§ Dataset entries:
= = = = = = =

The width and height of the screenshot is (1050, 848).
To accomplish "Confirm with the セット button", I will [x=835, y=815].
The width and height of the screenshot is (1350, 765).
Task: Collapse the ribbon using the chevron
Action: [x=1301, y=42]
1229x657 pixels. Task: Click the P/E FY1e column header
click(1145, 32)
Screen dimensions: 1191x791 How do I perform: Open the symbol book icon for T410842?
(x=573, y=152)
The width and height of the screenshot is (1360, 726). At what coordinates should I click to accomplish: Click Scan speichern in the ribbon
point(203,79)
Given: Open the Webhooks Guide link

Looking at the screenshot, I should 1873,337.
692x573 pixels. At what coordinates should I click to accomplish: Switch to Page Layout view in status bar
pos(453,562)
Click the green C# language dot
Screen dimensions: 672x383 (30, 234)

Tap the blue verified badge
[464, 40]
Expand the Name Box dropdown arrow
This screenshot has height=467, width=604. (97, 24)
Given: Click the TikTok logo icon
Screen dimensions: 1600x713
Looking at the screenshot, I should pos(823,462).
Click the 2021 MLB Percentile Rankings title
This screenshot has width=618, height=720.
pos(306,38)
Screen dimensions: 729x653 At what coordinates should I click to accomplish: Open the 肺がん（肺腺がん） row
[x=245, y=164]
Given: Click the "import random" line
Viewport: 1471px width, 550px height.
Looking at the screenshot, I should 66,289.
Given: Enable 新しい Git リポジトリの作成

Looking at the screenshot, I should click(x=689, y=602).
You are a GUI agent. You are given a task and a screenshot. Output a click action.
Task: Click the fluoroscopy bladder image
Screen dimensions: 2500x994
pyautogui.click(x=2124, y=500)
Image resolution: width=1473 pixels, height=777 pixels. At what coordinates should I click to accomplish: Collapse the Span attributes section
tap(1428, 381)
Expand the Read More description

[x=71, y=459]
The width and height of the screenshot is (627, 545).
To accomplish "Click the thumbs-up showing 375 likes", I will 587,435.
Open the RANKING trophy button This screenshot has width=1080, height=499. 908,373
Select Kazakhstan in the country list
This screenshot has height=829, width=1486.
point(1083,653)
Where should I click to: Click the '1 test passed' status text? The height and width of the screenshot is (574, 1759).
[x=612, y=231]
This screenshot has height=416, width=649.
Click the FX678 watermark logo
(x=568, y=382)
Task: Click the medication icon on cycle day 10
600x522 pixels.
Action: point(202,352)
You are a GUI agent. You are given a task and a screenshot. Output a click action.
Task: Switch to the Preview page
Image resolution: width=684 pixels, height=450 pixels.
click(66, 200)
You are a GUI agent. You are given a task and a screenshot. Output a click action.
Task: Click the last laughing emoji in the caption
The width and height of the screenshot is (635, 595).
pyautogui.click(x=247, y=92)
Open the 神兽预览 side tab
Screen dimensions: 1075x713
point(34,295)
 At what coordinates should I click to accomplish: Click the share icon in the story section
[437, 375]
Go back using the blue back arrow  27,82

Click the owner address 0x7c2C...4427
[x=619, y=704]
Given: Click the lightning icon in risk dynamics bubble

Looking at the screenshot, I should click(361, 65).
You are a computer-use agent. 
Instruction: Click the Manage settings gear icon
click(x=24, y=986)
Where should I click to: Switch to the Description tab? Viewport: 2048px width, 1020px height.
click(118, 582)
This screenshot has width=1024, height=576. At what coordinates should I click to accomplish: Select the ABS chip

= = = = = = =

§ Exercise description:
The entries are to be transcribed exactly, each line in full.

§ Your response:
The width and height of the screenshot is (1050, 848).
To accomplish "Confirm with the セット button", I will [x=835, y=815].
The width and height of the screenshot is (1350, 765).
Task: Collapse the ribbon using the chevron
Action: [x=1301, y=42]
1229x657 pixels. Task: Click the P/E FY1e column header
click(1145, 32)
Screen dimensions: 1191x791 How do I perform: Open the symbol book icon for T410842?
(x=573, y=152)
The width and height of the screenshot is (1360, 726). At what coordinates should I click to accomplish: Click Scan speichern in the ribbon
point(203,79)
Given: Open the Webhooks Guide link

Looking at the screenshot, I should 1873,337.
692x573 pixels. At what coordinates should I click to accomplish: Switch to Page Layout view in status bar
pos(453,562)
Click the green C# language dot
Screen dimensions: 672x383 (30, 234)

Tap the blue verified badge
[464, 40]
Expand the Name Box dropdown arrow
This screenshot has height=467, width=604. (97, 24)
Given: Click the TikTok logo icon
Screen dimensions: 1600x713
Looking at the screenshot, I should pos(823,462).
Click the 2021 MLB Percentile Rankings title
This screenshot has width=618, height=720.
pos(306,38)
Screen dimensions: 729x653 At what coordinates should I click to accomplish: Open the 肺がん（肺腺がん） row
[x=245, y=164]
Given: Click the "import random" line
Viewport: 1471px width, 550px height.
Looking at the screenshot, I should 66,289.
Given: Enable 新しい Git リポジトリの作成

Looking at the screenshot, I should click(x=689, y=602).
You are a GUI agent. You are given a task and a screenshot. Output a click action.
Task: Click the fluoroscopy bladder image
Screen dimensions: 2500x994
pyautogui.click(x=2124, y=500)
Image resolution: width=1473 pixels, height=777 pixels. At what coordinates should I click to accomplish: Collapse the Span attributes section
tap(1428, 381)
Expand the Read More description

[x=71, y=459]
The width and height of the screenshot is (627, 545).
To accomplish "Click the thumbs-up showing 375 likes", I will 587,435.
Open the RANKING trophy button This screenshot has width=1080, height=499. 908,373
Select Kazakhstan in the country list
This screenshot has height=829, width=1486.
point(1083,653)
Where should I click to: Click the '1 test passed' status text? The height and width of the screenshot is (574, 1759).
[x=612, y=231]
This screenshot has height=416, width=649.
Click the FX678 watermark logo
(x=568, y=382)
Task: Click the medication icon on cycle day 10
600x522 pixels.
Action: point(202,352)
You are a GUI agent. You are given a task and a screenshot. Output a click action.
Task: Switch to the Preview page
Image resolution: width=684 pixels, height=450 pixels.
click(66, 200)
You are a GUI agent. You are given a task and a screenshot. Output a click action.
Task: Click the last laughing emoji in the caption
The width and height of the screenshot is (635, 595).
pyautogui.click(x=247, y=92)
Open the 神兽预览 side tab
Screen dimensions: 1075x713
point(34,295)
 At what coordinates should I click to accomplish: Click the share icon in the story section
[437, 375]
Go back using the blue back arrow  27,82

Click the owner address 0x7c2C...4427
[x=619, y=704]
Given: Click the lightning icon in risk dynamics bubble

Looking at the screenshot, I should click(361, 65).
You are a computer-use agent. 
Instruction: Click the Manage settings gear icon
click(x=24, y=986)
Where should I click to: Switch to the Description tab? Viewport: 2048px width, 1020px height.
click(118, 582)
This screenshot has width=1024, height=576. At what coordinates should I click to accomplish: Select the ABS chip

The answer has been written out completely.